On trial with Greenberger are Alex Marti, 29, and William Mentzer, 39, both of the Los Angeles area, and Robert Ulmer Lowe, 44, of Rockville, Md.

Radin’s bullet-riddled and badly decomposed body was found in June, 1983, about a month after he was slain in Gorman in northern Los Angeles County.

A high school dropout from Long Island, N.Y., Radin, 33, had come to California in the early 1980s intent on making it big in the movies. He became a millionaire in his early 20s and was seen as a show-business phenomenon, first promoting vaudeville acts and later hoping to break into the highly charged world of Broadway and Hollywood.

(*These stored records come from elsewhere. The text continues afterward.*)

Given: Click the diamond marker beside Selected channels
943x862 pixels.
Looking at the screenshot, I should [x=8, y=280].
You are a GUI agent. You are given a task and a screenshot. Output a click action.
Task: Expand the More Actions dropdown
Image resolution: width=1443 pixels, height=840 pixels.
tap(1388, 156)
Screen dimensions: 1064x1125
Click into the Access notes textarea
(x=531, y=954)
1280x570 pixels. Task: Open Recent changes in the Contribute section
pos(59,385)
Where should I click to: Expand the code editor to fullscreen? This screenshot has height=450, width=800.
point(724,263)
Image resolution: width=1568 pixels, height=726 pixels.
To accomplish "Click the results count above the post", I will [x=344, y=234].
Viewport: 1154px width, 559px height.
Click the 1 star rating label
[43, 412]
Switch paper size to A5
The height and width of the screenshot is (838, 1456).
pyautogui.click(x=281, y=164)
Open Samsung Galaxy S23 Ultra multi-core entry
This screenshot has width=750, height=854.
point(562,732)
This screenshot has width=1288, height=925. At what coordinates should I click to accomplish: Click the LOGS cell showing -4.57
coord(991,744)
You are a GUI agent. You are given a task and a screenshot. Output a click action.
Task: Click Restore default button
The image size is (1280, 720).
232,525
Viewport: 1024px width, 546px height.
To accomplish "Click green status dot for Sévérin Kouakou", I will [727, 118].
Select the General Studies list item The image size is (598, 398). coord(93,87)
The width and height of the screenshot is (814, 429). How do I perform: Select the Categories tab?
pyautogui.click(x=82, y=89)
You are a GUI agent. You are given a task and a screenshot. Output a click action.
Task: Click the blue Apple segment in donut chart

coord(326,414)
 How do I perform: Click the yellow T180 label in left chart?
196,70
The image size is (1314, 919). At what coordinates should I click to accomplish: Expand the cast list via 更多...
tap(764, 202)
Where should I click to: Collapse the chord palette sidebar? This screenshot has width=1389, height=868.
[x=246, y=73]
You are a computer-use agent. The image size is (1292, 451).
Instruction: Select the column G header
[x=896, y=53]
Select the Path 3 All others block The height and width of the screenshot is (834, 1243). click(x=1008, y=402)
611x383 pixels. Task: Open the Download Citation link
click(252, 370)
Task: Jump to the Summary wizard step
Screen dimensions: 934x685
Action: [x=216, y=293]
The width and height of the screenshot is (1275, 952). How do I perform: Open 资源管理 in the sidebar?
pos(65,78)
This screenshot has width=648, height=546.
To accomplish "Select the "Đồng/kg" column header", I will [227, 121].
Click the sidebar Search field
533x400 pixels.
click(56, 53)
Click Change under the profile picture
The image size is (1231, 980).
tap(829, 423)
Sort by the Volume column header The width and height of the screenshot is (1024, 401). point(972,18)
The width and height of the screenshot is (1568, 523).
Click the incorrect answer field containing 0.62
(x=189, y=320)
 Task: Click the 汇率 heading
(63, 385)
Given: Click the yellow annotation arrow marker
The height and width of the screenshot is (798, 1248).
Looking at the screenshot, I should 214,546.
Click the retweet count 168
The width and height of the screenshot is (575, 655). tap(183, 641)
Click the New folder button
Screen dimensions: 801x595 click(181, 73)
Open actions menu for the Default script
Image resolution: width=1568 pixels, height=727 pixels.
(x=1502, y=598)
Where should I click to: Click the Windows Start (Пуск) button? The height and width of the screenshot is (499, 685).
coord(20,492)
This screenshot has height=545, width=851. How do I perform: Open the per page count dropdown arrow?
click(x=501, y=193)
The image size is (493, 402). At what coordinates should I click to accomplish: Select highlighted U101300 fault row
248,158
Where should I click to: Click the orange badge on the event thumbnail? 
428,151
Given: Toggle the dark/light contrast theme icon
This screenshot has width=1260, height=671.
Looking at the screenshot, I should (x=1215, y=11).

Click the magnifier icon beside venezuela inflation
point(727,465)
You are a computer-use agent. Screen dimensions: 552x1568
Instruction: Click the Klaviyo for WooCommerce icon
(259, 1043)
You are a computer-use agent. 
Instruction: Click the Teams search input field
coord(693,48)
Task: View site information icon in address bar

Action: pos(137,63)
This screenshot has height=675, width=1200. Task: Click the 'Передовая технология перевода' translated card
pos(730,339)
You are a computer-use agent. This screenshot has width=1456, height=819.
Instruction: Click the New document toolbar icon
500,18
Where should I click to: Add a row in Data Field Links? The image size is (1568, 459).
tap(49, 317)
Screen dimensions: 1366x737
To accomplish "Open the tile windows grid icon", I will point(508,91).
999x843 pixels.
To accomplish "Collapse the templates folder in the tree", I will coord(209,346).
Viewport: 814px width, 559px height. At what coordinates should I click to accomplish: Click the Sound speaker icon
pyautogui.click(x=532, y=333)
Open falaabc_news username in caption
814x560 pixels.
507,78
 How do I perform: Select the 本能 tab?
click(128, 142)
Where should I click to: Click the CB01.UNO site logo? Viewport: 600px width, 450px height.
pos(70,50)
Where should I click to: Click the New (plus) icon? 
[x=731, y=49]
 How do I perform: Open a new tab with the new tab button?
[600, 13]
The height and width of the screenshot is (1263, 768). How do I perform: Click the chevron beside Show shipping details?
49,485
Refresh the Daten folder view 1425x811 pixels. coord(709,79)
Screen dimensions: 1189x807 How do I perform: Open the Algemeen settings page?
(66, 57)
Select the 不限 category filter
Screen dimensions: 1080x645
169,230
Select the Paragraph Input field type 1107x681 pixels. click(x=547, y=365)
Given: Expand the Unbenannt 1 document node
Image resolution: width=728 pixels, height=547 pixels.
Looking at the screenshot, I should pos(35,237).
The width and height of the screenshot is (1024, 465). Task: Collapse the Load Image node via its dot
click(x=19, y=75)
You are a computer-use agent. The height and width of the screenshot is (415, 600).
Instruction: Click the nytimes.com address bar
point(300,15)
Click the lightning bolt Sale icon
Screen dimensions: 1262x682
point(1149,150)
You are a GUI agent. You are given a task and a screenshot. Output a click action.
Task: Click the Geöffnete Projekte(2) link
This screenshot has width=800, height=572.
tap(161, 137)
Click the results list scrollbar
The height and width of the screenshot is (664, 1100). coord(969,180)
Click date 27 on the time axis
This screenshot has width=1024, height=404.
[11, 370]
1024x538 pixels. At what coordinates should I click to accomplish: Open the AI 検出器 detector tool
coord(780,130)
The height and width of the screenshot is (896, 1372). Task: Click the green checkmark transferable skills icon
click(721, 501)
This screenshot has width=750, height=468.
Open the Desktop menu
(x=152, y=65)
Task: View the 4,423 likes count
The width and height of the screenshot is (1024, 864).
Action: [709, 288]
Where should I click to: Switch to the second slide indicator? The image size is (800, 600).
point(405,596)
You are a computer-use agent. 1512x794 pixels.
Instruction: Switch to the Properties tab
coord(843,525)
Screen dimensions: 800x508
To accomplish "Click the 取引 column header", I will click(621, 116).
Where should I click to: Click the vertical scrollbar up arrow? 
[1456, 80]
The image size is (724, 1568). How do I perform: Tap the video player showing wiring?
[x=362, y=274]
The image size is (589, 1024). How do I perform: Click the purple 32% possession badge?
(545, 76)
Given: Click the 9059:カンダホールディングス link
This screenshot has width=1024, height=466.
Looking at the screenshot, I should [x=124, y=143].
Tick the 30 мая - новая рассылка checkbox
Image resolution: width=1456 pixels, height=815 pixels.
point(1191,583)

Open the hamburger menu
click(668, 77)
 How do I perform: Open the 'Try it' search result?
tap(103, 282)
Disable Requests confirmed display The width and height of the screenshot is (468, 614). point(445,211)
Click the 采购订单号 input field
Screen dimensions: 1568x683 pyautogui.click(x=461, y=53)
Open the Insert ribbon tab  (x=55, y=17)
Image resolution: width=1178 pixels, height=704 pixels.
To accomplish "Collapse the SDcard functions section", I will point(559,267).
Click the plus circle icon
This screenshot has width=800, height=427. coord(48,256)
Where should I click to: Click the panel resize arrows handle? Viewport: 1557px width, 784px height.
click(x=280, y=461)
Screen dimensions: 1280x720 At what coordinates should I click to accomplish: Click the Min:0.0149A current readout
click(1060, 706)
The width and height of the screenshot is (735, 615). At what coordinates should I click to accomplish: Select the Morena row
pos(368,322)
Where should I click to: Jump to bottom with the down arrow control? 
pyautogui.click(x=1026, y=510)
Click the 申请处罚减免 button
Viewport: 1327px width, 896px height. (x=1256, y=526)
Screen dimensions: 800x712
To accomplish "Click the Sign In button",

Conn told the Superior Court jury that in exchange for introducing Radin to Hollywood producer Robert Evans, Greenberger wanted 50% of the profits from the production company the two men intended to form to finance the making of “The Cotton Club.”

But Radin did not want to give Greenberger any money, and that prompted Greenberger to order his death, Conn said. Greenberger also suspected that Radin had engineered a $1-million theft of cocaine and money from her home by one of her reputed drug runners, Talmadge Rogers, Conn said.

“The evidence will show that Greenberger, Lowe, Marti and Mentzer were involved in a conspiracy to kidnap and kill Roy Radin,” Conn told the nine-woman, three-man jury in his two-hour opening statement.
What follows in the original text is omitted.